I guess I could just not
tell her when she asks. She does that all the time. She's great
at it. I'll ask her what she did today, or what she's thinking
about, or what she meant by some offhand comment or another,
and she won't answer. She'll just pretend she didn't hear the
question, knowing that I'll let it go. Or else, she does that
thing where she tilts her head: it's a strange motion -- she
leads with her chin, and her long face looks like it's being
drawn along on wires. She tilts her head away from me and laughs
this expectant, questioning laugh, like it's funny I would even
ask her things. It puts me on the defensive and I always try
to come up with an explanation of why I was asking her the question,
and so in the end of course I never get my answer. I don't think
I could get away with that, though. She's more curious than I
am.
That's why I'm sure she'll
ask on Wednesday. Because she's more curious than I am, and because
she likes to hear stories about herself. Sometimes she acts like
she doesn't live inside her life, and she always seems delighted
to hear about things that happened to her from someone else's
perspective, like it's a biography.
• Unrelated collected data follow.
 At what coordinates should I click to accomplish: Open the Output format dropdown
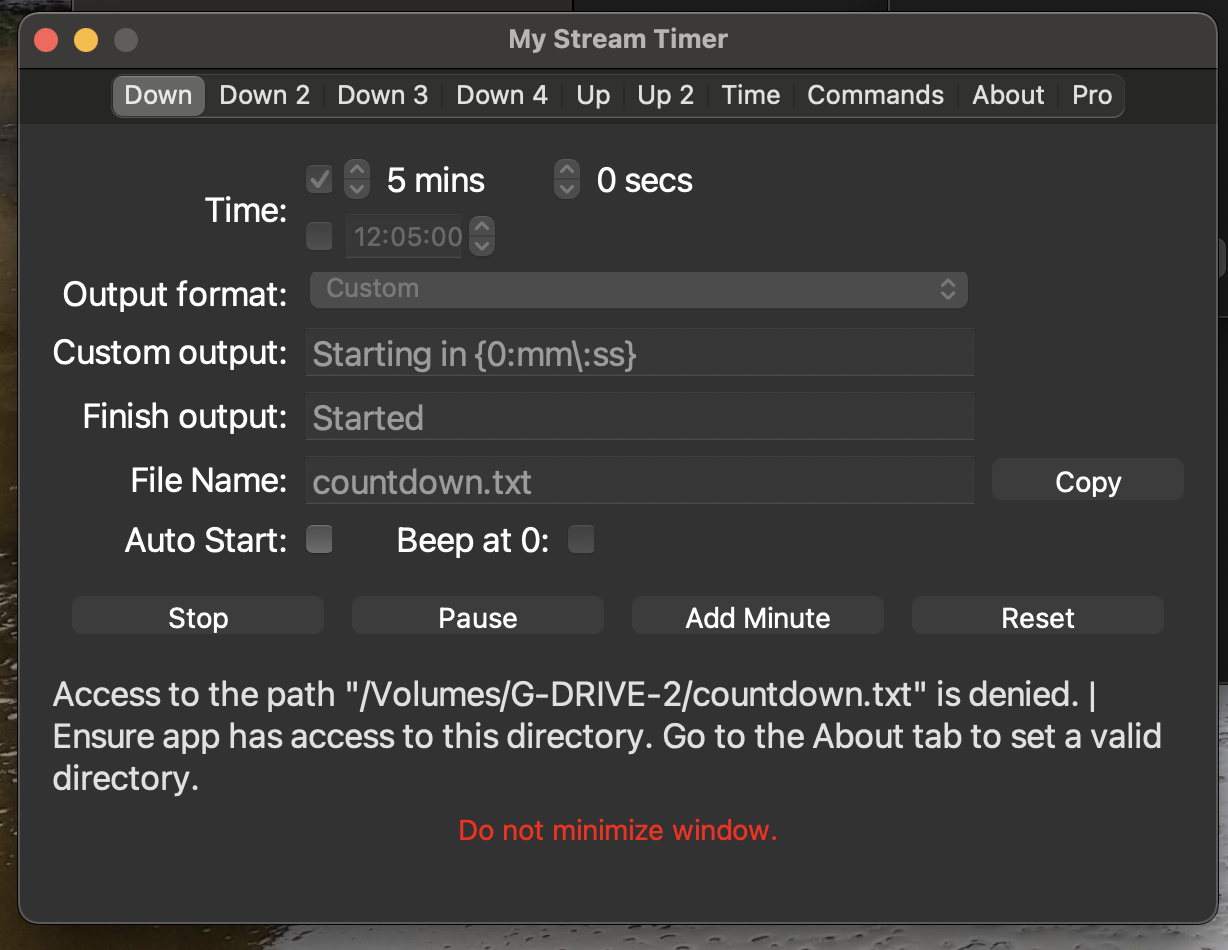(x=639, y=289)
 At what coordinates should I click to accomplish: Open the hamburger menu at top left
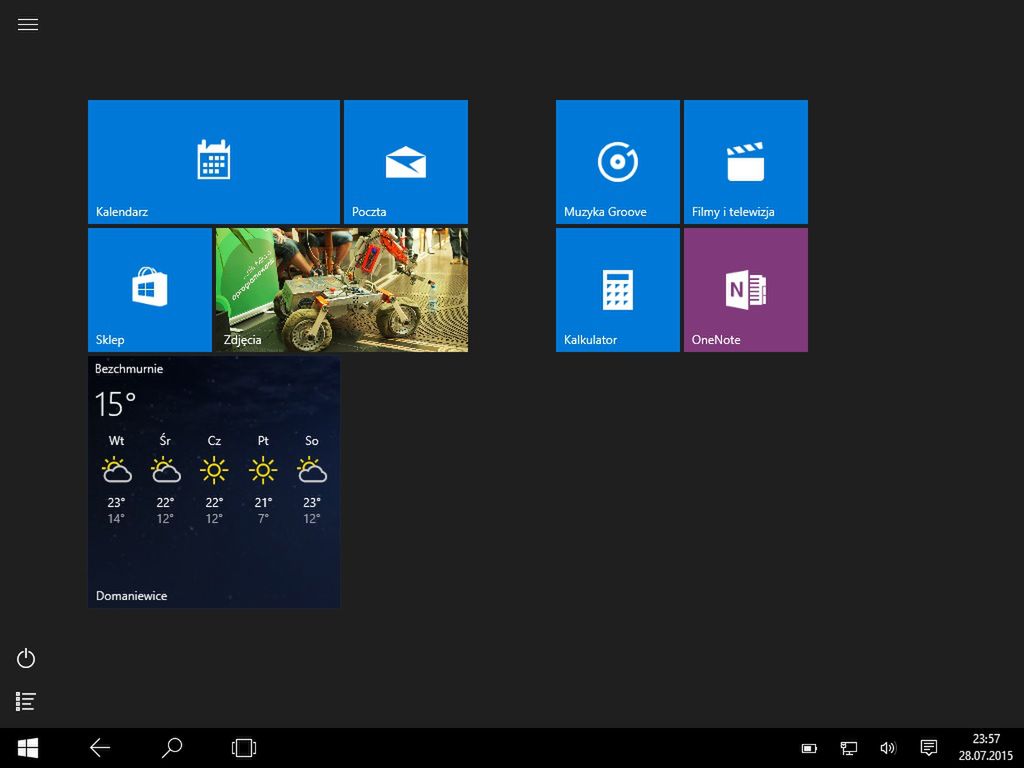28,25
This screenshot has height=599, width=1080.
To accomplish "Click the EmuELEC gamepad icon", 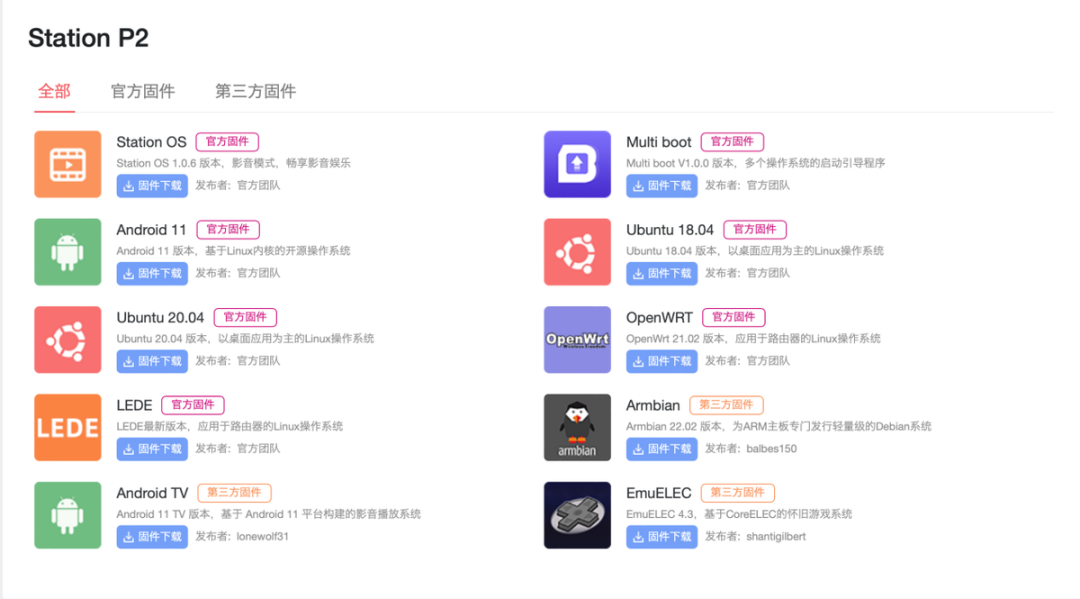I will coord(577,515).
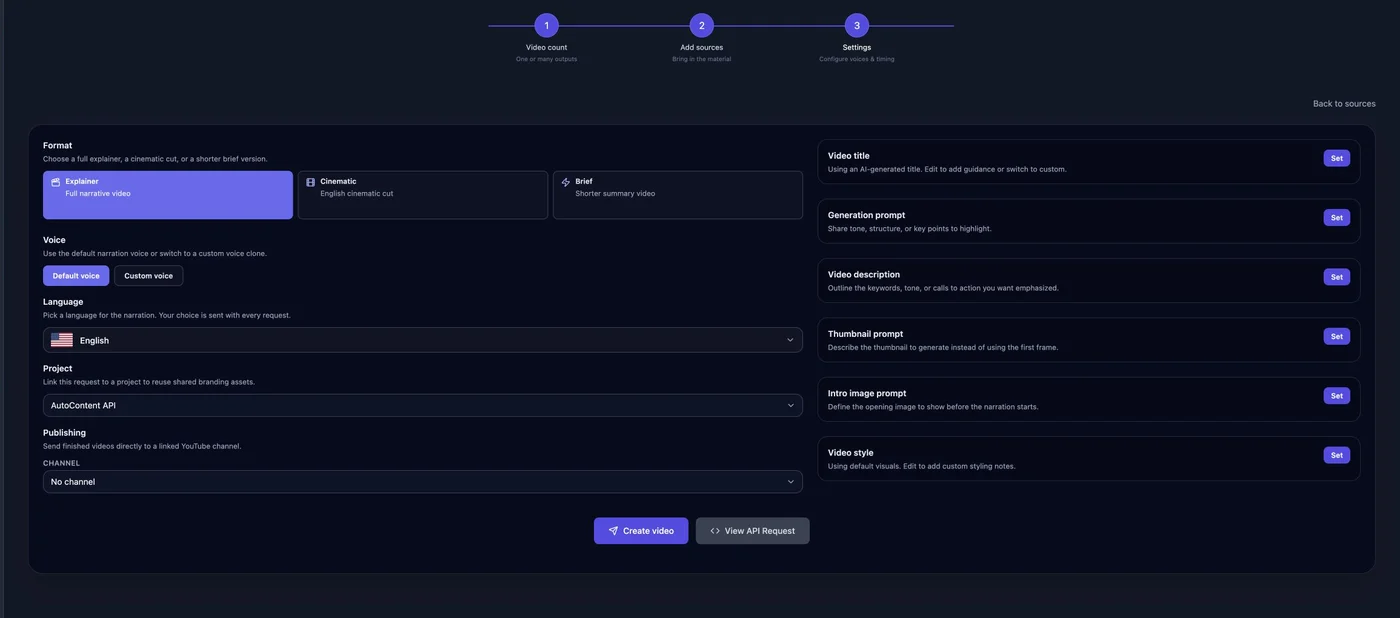Open the English language dropdown

(x=423, y=340)
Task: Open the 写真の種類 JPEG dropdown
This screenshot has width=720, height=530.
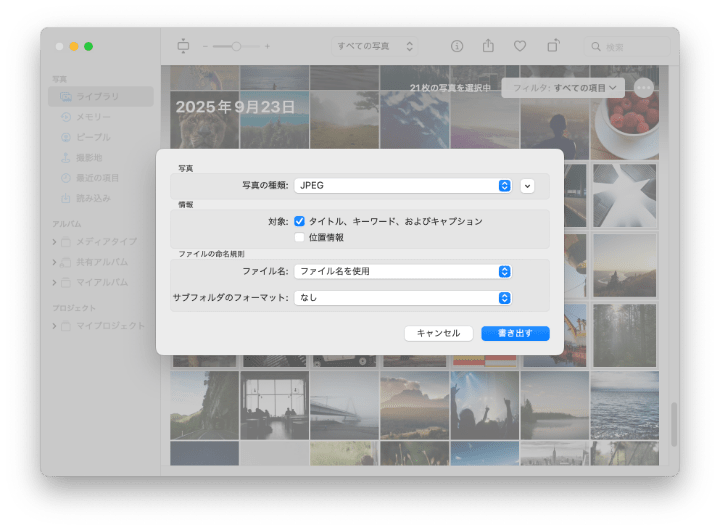Action: pos(403,185)
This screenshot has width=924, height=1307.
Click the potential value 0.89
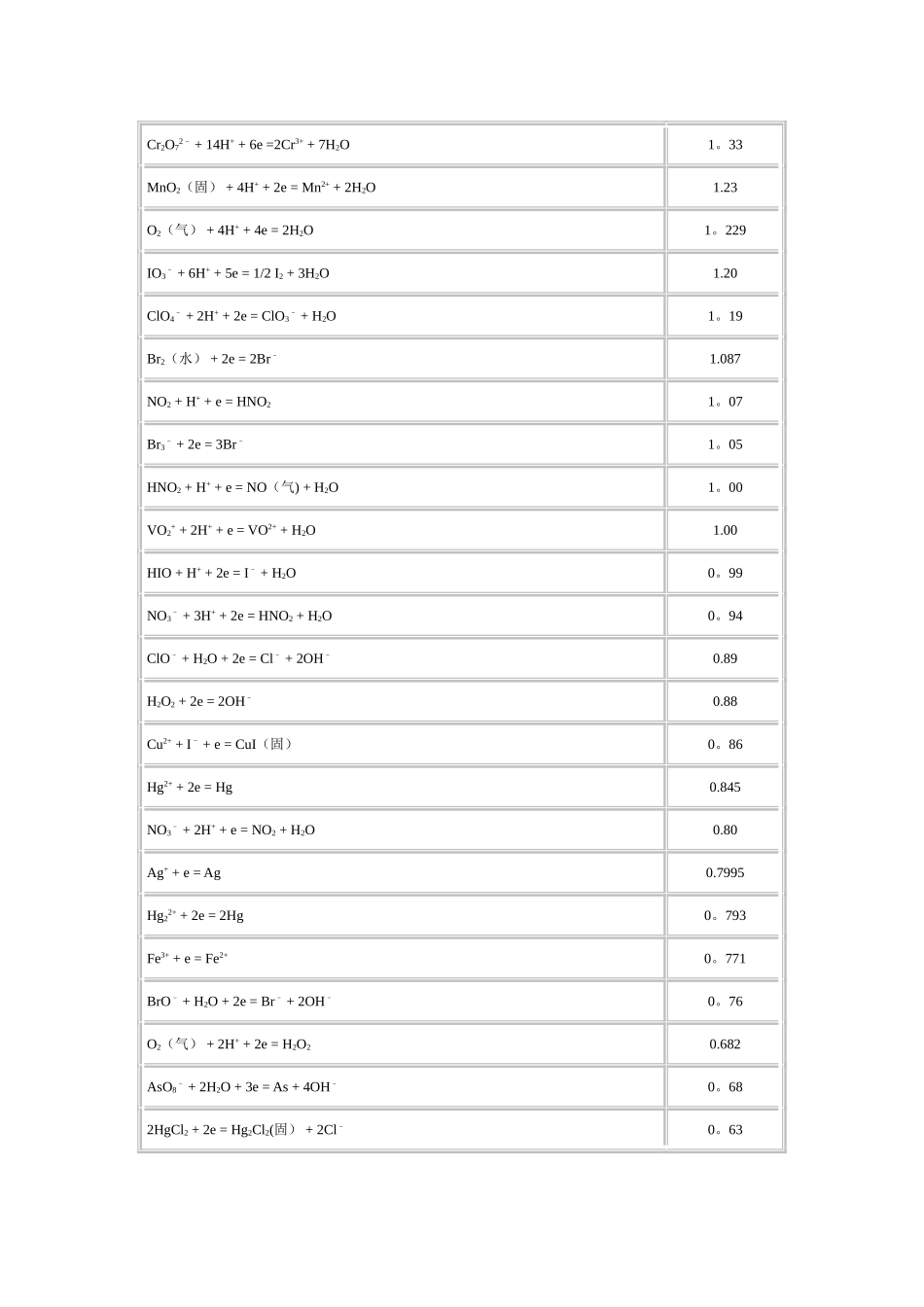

I wouldn't ask her the same
question in a million years. I'm afraid of the answer. If I ask
her "what made you fall in love with me?", I'm pretty
sure the answer would make me feel guilty or stupid or insecure.
Most things do. With her, it's usually just guilty (that she's
better than I deserve) or insecure (that she'll figure out that
there's nothing that special about me, and she'll leave me for
someone better looking with more money or a longer car or something).
She never makes me feel stupid. Well, not yet at least. Next
Wednesday, though, she's going to ask me "what made you
fall in love with me", and I think I'll tell her then, and
I'll feel pretty goddamn stupid.
This week I practiced
saying it, telling the story. I figured that if I actually made
the words, if I actually heard the sounds of them coming out
of my mouth, they wouldn't seem so ridiculous when I really said
them to her. I don't think it's working. They still sound pretty
ridiculous. There's certain ideas that, no matter how you communicate
them, they're not going to sound good. Like "I have to go
to the bathroom" or "your dog is dead". There's
just no way to say those things and sound cool.
When I think about it,
it's really not all that bad. She won't care that what first
made me fall in love was something physical. She's beautiful
and she doesn't pretend she isn't, for which I am grateful every
day. She won't mind that I'll be talking about her body. She
knows that I love her for more than that, that I love a million
things about her: the way she and I will read the same book at
the same time without arranging it in advance, and she'll notice
something entirely different about it than I did. The way she
laughs so easily at everything and never makes me feel afraid
to make any kind of a joke. The way she gets along with her family
-- I think that's crazy sexy, and she doesn't understand why,
but she loves it when I tell her it's so. Hell, I love her handwriting,
the clothes she goes running in, her fuckin' job. I love everything
about her and she knows it. Plus, it's really a compliment. It
should really give her a thrill to know how much I wanted her,
even back then. I could even say "the thing I first noticed
about you was that you have great tits" and she'd just smile
and laugh and I wouldn't feel uncomfortable at all because she
wouldn't take it in a way that made me feel uncomfortable.
But this...it's hard to
explain. There's no dignity in it. There's nothing but a dumb
backstory about how I grew up in Alaska, and how I don't have
sisters, and how it happened to be June when I met her, and how
people dress differently here, and how I went to parochial schools.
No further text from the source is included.